Write out the following listing's lines from the one with "United States (USD $) (58, 2547)" to the one with "Contact Us (17, 2313)", exactly, with both included and no others.

-------

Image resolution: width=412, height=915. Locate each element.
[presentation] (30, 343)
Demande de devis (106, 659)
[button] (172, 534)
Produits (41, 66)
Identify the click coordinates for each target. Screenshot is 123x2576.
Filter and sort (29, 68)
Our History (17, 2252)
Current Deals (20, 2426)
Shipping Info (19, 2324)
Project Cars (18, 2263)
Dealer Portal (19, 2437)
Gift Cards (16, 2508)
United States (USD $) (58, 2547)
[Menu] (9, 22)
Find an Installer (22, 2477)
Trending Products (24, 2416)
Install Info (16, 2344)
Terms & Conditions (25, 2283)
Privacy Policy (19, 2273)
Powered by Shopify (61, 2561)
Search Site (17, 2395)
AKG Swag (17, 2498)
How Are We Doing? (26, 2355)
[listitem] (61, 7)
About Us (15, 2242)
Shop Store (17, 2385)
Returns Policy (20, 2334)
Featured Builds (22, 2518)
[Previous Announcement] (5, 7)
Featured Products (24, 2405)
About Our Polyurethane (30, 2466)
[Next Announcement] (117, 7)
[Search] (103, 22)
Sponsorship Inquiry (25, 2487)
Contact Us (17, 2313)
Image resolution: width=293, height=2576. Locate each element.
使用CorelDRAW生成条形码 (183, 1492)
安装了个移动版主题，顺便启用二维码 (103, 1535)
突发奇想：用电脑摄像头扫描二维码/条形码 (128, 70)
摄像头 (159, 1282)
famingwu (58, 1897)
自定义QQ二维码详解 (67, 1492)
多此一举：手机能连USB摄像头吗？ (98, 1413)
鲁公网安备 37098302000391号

-------

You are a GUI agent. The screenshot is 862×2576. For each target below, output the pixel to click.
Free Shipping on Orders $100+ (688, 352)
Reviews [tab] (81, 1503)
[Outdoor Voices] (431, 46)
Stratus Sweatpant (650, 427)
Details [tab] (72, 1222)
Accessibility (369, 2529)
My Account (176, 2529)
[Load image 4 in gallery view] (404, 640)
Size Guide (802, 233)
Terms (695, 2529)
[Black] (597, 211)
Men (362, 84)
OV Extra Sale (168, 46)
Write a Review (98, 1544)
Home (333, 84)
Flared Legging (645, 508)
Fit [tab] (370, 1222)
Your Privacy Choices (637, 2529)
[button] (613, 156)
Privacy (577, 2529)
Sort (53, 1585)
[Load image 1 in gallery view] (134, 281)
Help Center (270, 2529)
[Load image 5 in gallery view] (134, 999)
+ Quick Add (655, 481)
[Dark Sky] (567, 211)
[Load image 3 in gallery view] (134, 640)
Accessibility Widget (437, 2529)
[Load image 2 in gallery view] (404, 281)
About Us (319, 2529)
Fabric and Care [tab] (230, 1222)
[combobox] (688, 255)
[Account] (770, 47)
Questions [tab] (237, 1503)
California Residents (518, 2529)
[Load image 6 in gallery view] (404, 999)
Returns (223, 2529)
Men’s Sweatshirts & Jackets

-------

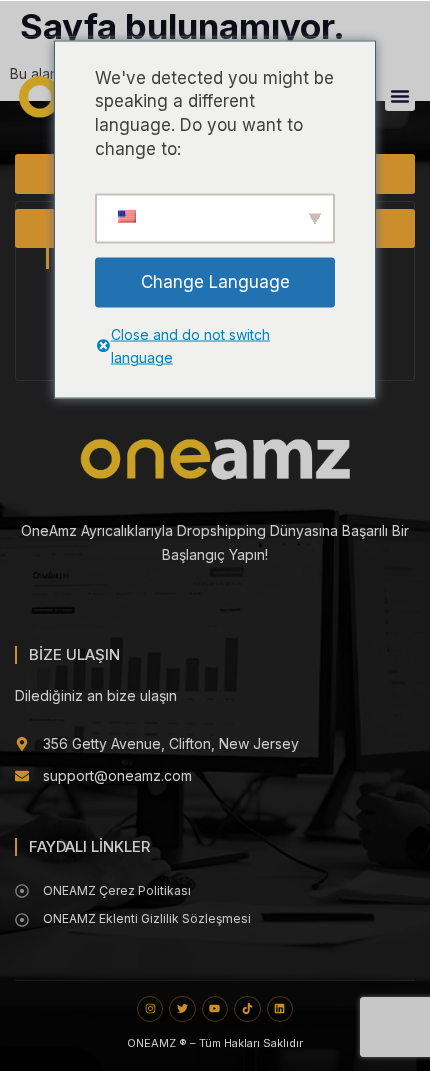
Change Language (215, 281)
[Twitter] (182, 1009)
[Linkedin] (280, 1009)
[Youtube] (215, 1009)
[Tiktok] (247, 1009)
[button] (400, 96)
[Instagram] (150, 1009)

-------

**Task answer**.
United States (USD $) (58, 2547)
[Menu] (9, 22)
Find an Installer (22, 2477)
Trending Products (24, 2416)
Install Info (16, 2344)
Terms & Conditions (25, 2283)
Privacy Policy (19, 2273)
Powered by Shopify (61, 2561)
Search Site (17, 2395)
AKG Swag (17, 2498)
How Are We Doing? (26, 2355)
[listitem] (61, 7)
About Us (15, 2242)
Shop Store (17, 2385)
Returns Policy (20, 2334)
Featured Builds (22, 2518)
[Previous Announcement] (5, 7)
Featured Products (24, 2405)
About Our Polyurethane (30, 2466)
[Next Announcement] (117, 7)
[Search] (103, 22)
Sponsorship Inquiry (25, 2487)
Contact Us (17, 2313)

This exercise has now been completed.